Drei jener Throne sind aufgestellt, auf denen sich frühere Oberhirten über den Köpfen der Menge zur Messe tragen ließen, und die feder-üppigen Pfauenwedel dahinter, zur Abwehr fliegenden Ungeziefers. Zu sehen gibt’s ohne erkennbare Zuordnung ein paar historische Messgewänder, einzelne heiligväterliche Seidenpantoffeln – und schon findet sich der Besucher unausweichlich wieder unten im Hof, vor einem nachtblauen BMW 733 mit dem päpstlichen Universalkennzeichen „S.C.V. 1“, wobei S.C.V. für „Stato della Città del Vaticano“ steht, für „Staat der Vatikanstadt“.

Der Wagen diente Johannes Paul II. als Großlimousine, doch angesichts der Entwicklung der Limousinen seither sieht er fast aus wie ein Mittelklassewagen, den sogar Franziskus nutzen könnte.
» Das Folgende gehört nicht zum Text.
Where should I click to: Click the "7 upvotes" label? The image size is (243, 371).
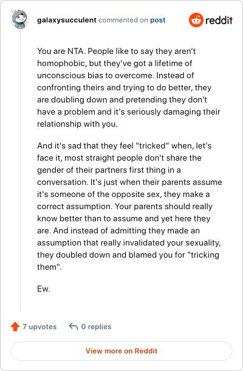(39, 327)
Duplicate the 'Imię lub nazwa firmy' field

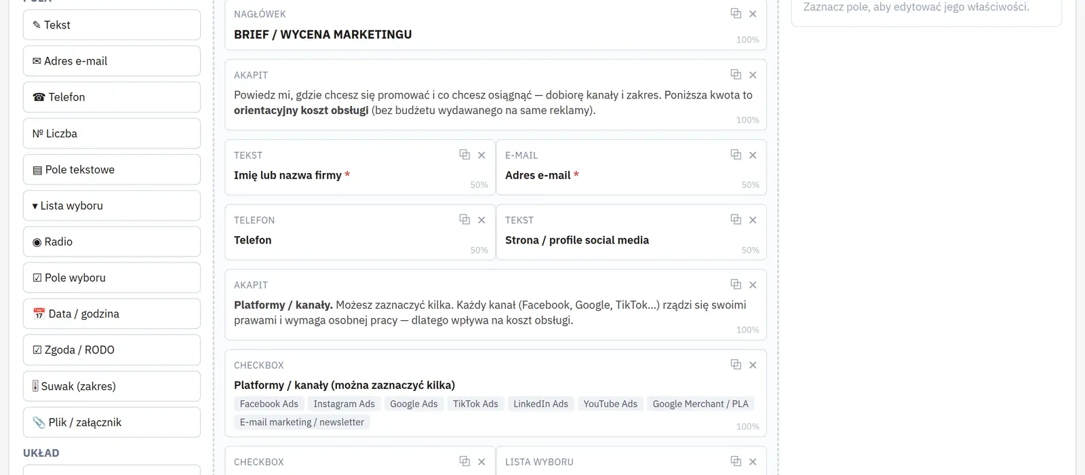coord(465,155)
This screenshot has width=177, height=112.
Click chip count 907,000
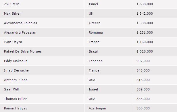point(143,61)
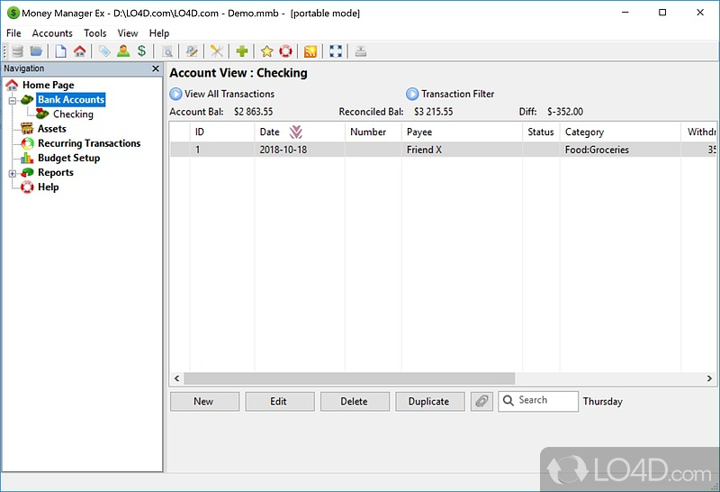
Task: Collapse the Bank Accounts tree node
Action: click(x=13, y=100)
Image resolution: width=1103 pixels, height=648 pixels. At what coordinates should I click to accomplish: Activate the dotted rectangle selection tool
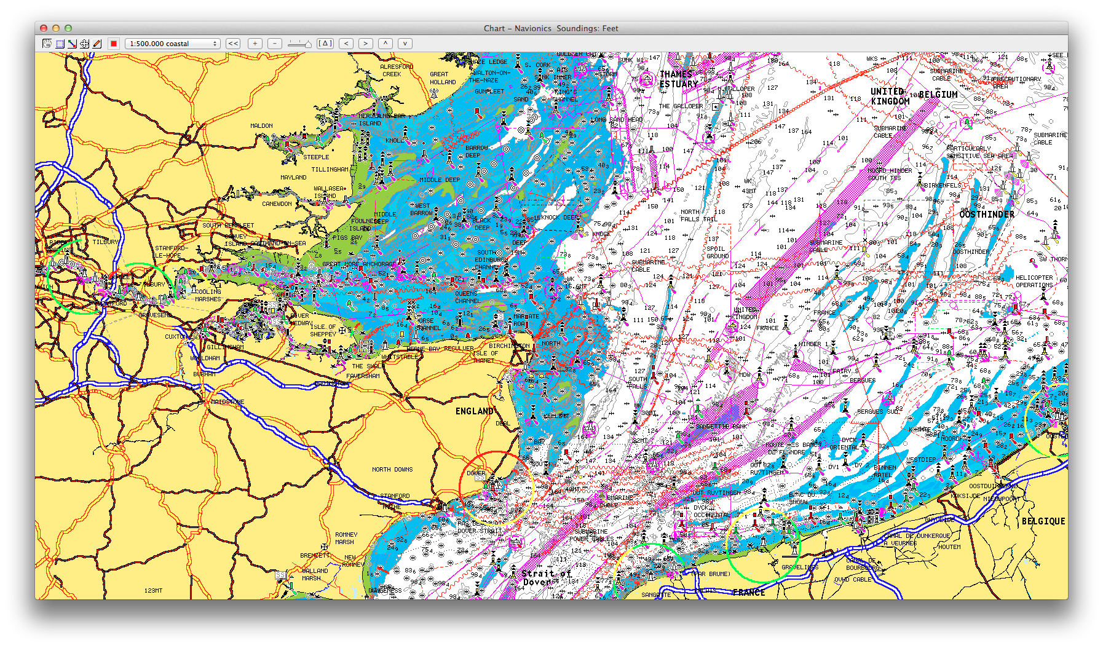[x=60, y=44]
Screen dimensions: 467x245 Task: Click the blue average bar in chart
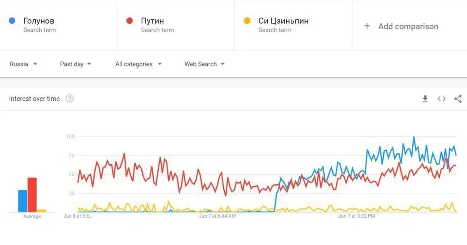point(22,201)
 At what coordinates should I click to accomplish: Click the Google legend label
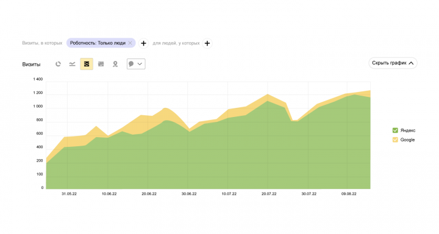(407, 140)
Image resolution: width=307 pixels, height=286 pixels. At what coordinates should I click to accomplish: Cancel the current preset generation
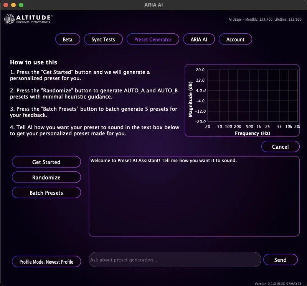tap(281, 146)
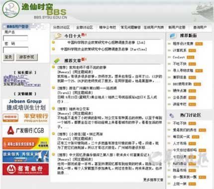Image resolution: width=214 pixels, height=189 pixels.
Task: Focus the 用户名 username input field
Action: 15,38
Ja – und wo wohnten die Päpste bei ihren Sommeraufenthalten? Wo empfingen sie ihre Gäste? Wo hielten sie ihre Gottesdienste? „Was für eine indiskrete Frage“, knurrt der Türsteher am Ende des Rundgangs, schüttelt den Kopf und nimmt einem gleich den umgehängten Audioführer vom Hals; schließlich will er in die Mittagspause. Alle raus!
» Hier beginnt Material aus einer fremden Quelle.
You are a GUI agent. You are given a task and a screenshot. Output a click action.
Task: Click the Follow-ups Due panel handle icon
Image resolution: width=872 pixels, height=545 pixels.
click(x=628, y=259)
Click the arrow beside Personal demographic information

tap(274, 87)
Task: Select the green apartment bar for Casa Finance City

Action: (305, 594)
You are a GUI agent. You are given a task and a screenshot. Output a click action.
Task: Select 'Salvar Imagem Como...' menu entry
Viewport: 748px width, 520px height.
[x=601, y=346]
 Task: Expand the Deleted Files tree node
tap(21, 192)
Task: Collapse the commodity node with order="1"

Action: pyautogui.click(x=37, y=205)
Den so gerne schaulustigen Gästen bleiben also die oberen Etagen, die laut Prospekt „reich mit Kunstwerken ausgestatteten“, verschlossen – das Herz das Palastes, das Ziel des Interesses. Unzugänglich auch die päpstliche Sternwarte, ihre alte Bibliothek und ihre – wieder laut Prospekt – „überreiche Sammlung von Meteoriten und Mondgestein“. Es gäbe am Nachmittag zwar noch eine Fahrt im Minizug durch die barockprächtige, 55 Hektar weite Gartenanlage von Castel Gandolfo, aber die kostet extra: 20 Euro pro Kopf, Kinder über fünf Jahre zahlen 15 Euro, und es sind viele Familien dabei.
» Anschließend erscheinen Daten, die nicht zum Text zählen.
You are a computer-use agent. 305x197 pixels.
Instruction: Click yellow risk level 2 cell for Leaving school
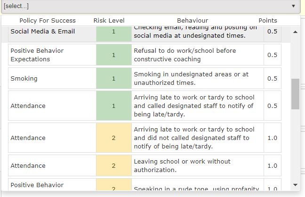tap(114, 165)
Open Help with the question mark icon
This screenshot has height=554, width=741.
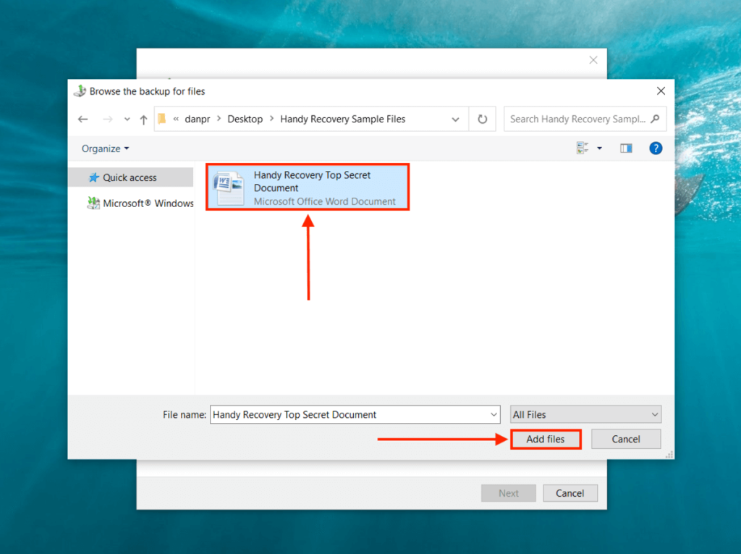coord(656,148)
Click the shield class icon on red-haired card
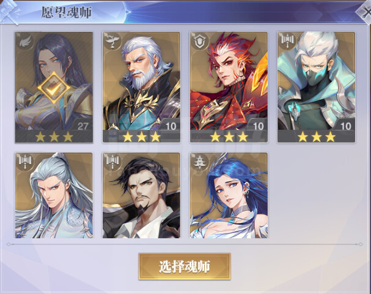371x294 pixels. click(200, 41)
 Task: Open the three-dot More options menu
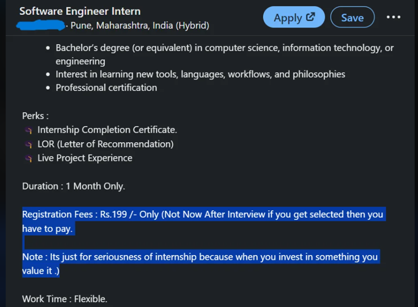(x=393, y=17)
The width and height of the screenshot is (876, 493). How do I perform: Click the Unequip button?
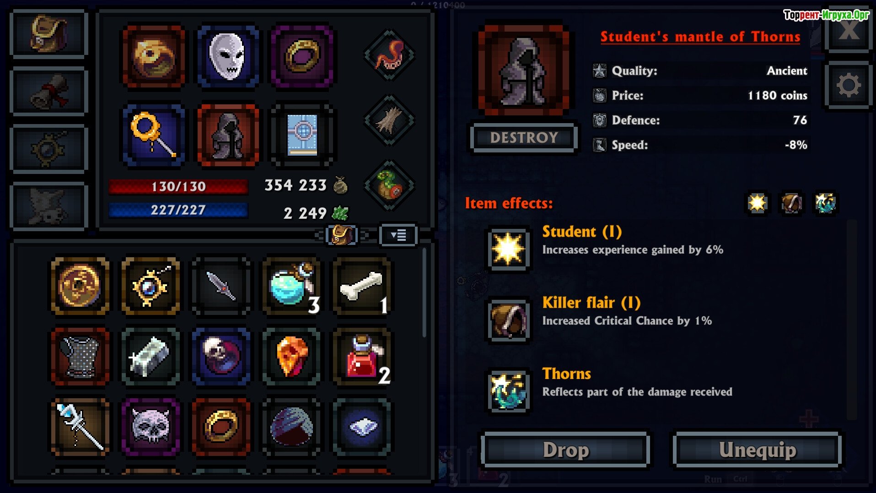[758, 450]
Aber erst mal geht’s in die Mittagspause. Die Gastronomen von Castel Gandolfo mit ihrer eigens ausgelegten Fressmeile vor dem Palast, die sollen ja auch etwas verdienen, wenn sie nun schon den dritten Sommer hintereinander keinen richtigen Papst als Touristenmagneten mehr geschenkt bekommen haben. Um 17 Uhr gleitet der Sondertriebwagen zurück nach Rom. Da sind viele Ausflügler schon nicht mehr an Bord. Sie haben sich vorher abgesetzt. Schließlich fahren auch normale, italienisch-staatliche, rostige Züge von Castel Gandolfo zurück in die Stadt. Kostenlos sogar. Denn Fahrkarten gibt es am Bahnhof nirgendwo. Dafür kommt auch kein Kontrolleur. Und das ist als Abschluss eines solchen Ausflugs durchaus gerecht.